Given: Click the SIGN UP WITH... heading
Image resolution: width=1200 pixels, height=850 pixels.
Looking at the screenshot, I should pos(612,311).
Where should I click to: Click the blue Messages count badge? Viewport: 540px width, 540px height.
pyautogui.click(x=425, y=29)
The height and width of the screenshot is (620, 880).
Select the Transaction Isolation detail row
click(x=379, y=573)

---

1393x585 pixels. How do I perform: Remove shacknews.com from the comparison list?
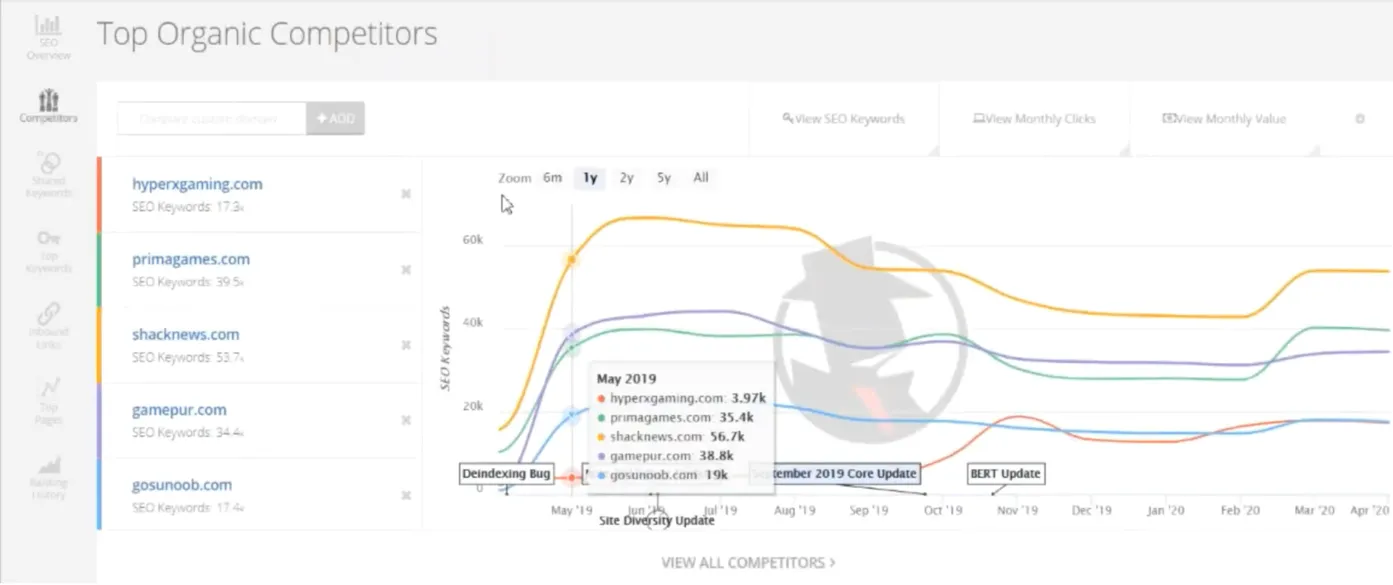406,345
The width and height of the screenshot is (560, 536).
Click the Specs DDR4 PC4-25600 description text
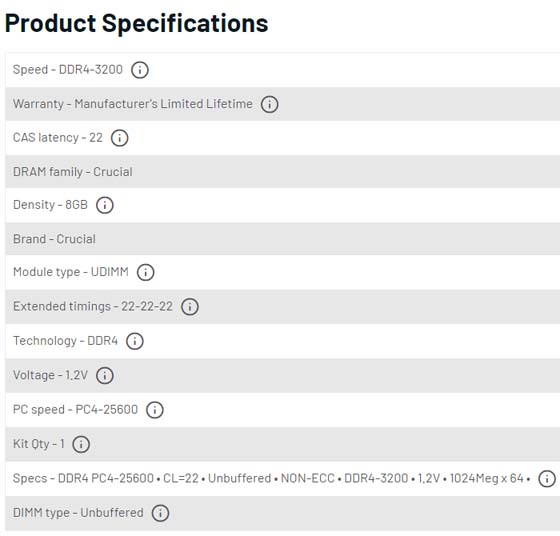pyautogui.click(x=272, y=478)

** Written request **
Return, unchanged, the stretch of data from the line containing "Given: Click the SIGN UP WITH... heading" through the line containing "pyautogui.click(x=425, y=29)".

** Solution to this task **
Given: Click the SIGN UP WITH... heading
Image resolution: width=1200 pixels, height=850 pixels.
Looking at the screenshot, I should pos(612,311).
Where should I click to: Click the blue Messages count badge? Viewport: 540px width, 540px height.
pyautogui.click(x=425, y=29)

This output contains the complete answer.